Curiosity Front Hazard Avoidance Camera Left B image of “Mary Anning” taken on Sol 2834, July 26, 2020.
Credit: NASA/JPL-Caltech

NASA’s Curiosity Mars rover is just now starting to perform Sol 2836 tasks.

“A little inside joke among rover scientists, going back to previous rover missions, is the refrain ‘well, if we see a dinosaur bone, we’ll stick around,’” reports Fred Calef, a planetary geologist at NASA’s Jet Propulsion Laboratory.

Mary Anning.
Courtesy: Biodiversity Heritage Library

While, sadly, there is (checks notes) zero chance of finding dinosaur bones on Mars, Calef adds, “our search for Martian organics is something we’re here to do!”

Curiosity Right B Navigation Camera image acquired on Sol 2833, July 26, 2020.
Credit: NASA/JPL-Caltech

Scouring the outcrop

“Following in the footsteps of the renowned paleontologist Mary Anning, we’ve been scouring the outcrop, like she did at the limestone and shale ‘Blue Lias’ cliffs in England, and today will crack the outcrop with our ‘rock hammer’ (drill) and see what mysteries are captured within,” Calef explains.

As “Keeper of the Maps,” Calef also gets to add a dot on the team’s drill targets map, which always makes his day.

Next drill sample

“After a short discussion about the results from our weekend observation on the target ‘Mary Anning,’ the science team concurred that this place is geologically similar to the ‘Glen Etive’ drill location, and would be suitable for our next drilled sample,” Calef reports.


To help characterize the pre-drill surface, the rover is slated to take a full multispectral Mastcam image of the Mary Anning, as well as a Chemistry and Camera (ChemCam) Z-stack and 5×1 observation.

Curiosity Rear Hazard Avoidance Camera Right B photo taken on Sol 2834, July 26, 2020.
Credit: NASA/JPL-Caltech

Two additional targets, “Ayton” and “Carriden,” will be observed with ChemCam and Mastcam to characterize the outcrop.


“We’ll also expand the Mastcam color imaging of the workspace in front of the rover,” Calef notes, “document two Autonomous Exploration for Gathering Increased Science (AEGIS) targets with Mastcam, and a Mars Descent Imager (MARDI) image of the surface.”

Curiosity Mast Camera Right image taken on Sol 2833, July 26, 2020.
Credit: NASA/JPL-Caltech/MSSS

During recent science planning, Curiosity rover geologist Rebecca Williams said, “We’re drilling on Mars and launching to the red planet this week. It’s all very exciting!”

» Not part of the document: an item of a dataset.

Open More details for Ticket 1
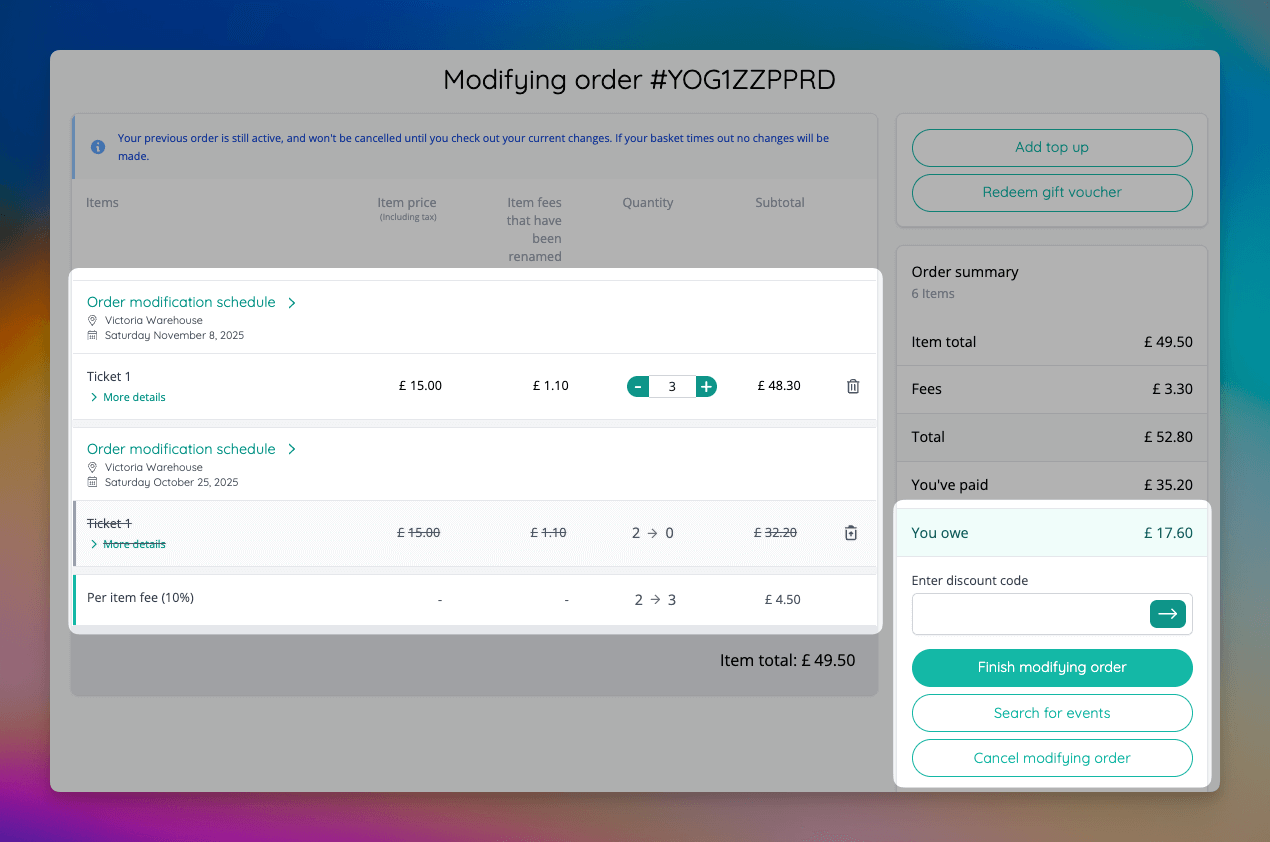Image resolution: width=1270 pixels, height=842 pixels. point(126,397)
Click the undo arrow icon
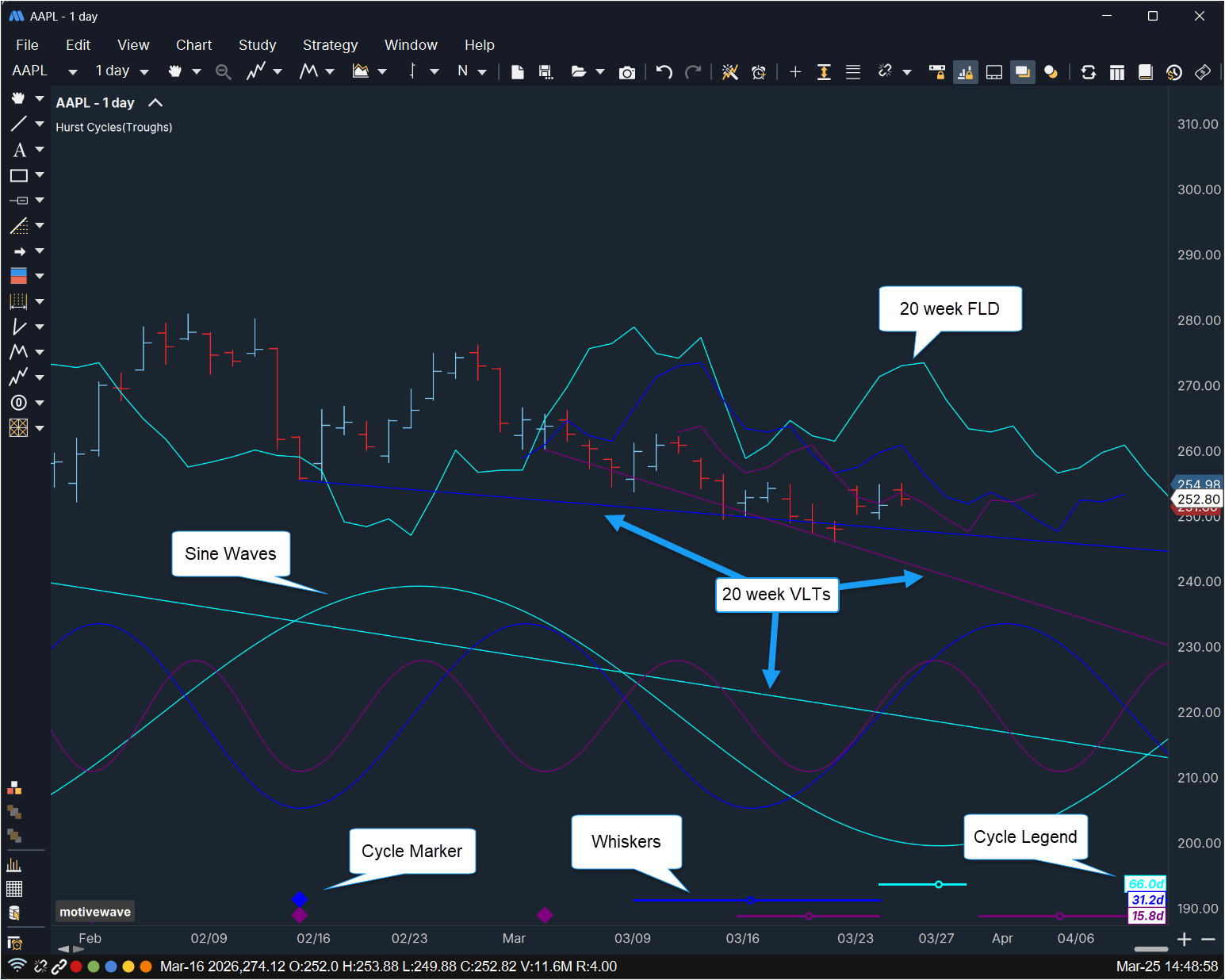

Curiosity Mast Camera Right image acquired on Sol 2833, July 25, 2020.
Credit: NASA/JPL-Caltech/MSSS

“I can’t agree more! When the new rover images come down…I hope you find some exciting things in them. And if you see a plesiosaur tail or pterosaur wing-tip, please let us know,” Calef concludes.

Dates of planned rover activities described are subject to change due to a variety of factors related to the Martian environment, communication relays and rover status.